Selected passage:
***

France is planning to convene a conference on the Middle East peace process in Paris on June 3, to be attended by assorted international and regional players – though not by the protagonists themselves. Israeli reactions to this initiative have been subdued, and recent visits to Jerusalem by the French prime minister and foreign minister were amicable. To account for this, it is necessary to take a broader look at regional dynamics and at French policy responses, which tend to align closely with Israeli positions on the issue that truly matters: the need to face up to the threat posed by radical Islamist totalitarianism.

 

On more than one occasion, French positions and actions on this subject have been more reassuring from an Israeli point of view than those of our American ally. For example, France served as the hard-line anchor of the P5+1 (or, as they prefer to count it, the E3+3). It was France that raised questions about reliability and implementation (even as it was French business interests that were among the first to bang on Tehran's doors). In terms of action against Islamist terror groups, French forces have done more than most, including a dramatic campaign in Mali. Equally important is the French reluctance to buy into the illusion that the Muslim Brotherhood could be a stabilizing partner, as well as the ongoing relationship between France and the current regime in Egypt.

 

It is against this background that Israeli leadership has taken a cautious line in response to the French peace initiative. Israel did make the point repeatedly that the French initiative would prove counterproductive, insofar as it would move Palestinian leadership even further away from compromise at the negotiating table. But the point was not made aggressively, and French motives and friendship with Israel were never subject to question. The tempered Israeli response reflects, above all the importance of broader regional imperatives in Israel's current diplomatic calculations.

***

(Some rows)
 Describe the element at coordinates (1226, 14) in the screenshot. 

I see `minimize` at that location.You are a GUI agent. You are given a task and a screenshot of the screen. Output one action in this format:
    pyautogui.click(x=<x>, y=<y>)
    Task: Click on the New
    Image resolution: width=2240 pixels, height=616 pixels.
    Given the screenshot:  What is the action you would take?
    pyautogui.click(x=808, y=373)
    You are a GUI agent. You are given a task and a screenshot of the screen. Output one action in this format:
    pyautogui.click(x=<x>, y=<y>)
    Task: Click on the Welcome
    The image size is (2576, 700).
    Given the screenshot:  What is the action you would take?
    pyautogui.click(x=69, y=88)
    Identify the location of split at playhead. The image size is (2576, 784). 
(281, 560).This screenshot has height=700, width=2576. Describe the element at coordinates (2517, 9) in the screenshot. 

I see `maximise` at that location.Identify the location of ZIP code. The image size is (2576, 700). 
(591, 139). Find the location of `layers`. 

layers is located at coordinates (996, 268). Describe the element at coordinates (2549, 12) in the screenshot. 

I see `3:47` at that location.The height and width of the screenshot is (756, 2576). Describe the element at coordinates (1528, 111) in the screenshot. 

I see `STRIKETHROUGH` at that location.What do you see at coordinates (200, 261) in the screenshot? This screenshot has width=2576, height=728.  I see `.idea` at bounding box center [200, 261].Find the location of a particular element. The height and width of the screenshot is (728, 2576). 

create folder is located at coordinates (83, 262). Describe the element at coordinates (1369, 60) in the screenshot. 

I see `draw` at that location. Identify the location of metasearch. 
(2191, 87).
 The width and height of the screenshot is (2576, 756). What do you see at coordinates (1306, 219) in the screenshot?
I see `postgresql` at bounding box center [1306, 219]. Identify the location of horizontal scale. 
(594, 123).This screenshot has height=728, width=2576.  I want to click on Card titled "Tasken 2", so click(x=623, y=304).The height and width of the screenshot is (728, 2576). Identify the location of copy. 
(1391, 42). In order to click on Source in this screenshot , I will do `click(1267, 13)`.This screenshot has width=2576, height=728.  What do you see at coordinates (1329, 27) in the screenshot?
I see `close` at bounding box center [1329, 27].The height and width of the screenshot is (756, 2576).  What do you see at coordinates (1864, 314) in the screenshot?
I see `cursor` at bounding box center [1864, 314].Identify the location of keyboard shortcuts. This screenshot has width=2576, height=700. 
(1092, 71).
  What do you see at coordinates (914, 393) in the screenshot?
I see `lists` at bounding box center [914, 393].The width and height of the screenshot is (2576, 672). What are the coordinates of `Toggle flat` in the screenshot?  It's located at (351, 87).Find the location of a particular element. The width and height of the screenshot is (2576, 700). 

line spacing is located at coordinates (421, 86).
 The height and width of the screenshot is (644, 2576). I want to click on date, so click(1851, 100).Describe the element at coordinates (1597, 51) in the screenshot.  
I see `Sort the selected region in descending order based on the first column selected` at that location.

***

Tasks and exercises:
1/ In the passage on the French peace initiative, why did Israel argue that the initiative "would prove counterproductive"? Answer in one to three sentences.
2/ Go on with the passage on the French peace initiative, starting after its final sentence.

Expected results:
1/ Israel argued that the initiative would move Palestinian leadership even further away from compromise at the negotiating table.

2/
The same applies to Egypt, which on May 28 led the Arab League in endorsing the French initiative. From an Israeli perspective, there is little in recent history to commend Egyptian intervention in the Palestinian negotiations. Citing their "expertise" (khibra) in diplomacy with Israel, Egyptians have all too often helped harden Palestinian positions and demands. Egypt’s role in the last territorial adjustment, the Hebron Agreement of 1997, was so problematic that King Hussein of Jordan had to be pulled in to mitigate the consequences of its involvement.

 

However times change. The regional realities in 2016 have generated a very different relationship between Israel and Egypt. The countries both face the same threats to their security – Iran, IS, and the Muslim Brotherhood – even if the Egyptian order of priorities is the reverse of the Israeli. The level of security cooperation is unprecedented, and President Abd al-Fattah al-Sisi has said so explicitly to foreign visitors. Energetic cooperation, including economic, is within reach, particularly in view of the easing of friction following the December 2015 release of Israeli Beduin Odeh Tarabin after a long and unjustified incarceration. Egyptian forces have acted vigorously in Sinai and have executed a systematic campaign to eradicate the tunnel system supplying Gaza, operating well above treaty specifications and with Israel’s explicit consent. Those forces have become an important part of Israel's security equation in the south.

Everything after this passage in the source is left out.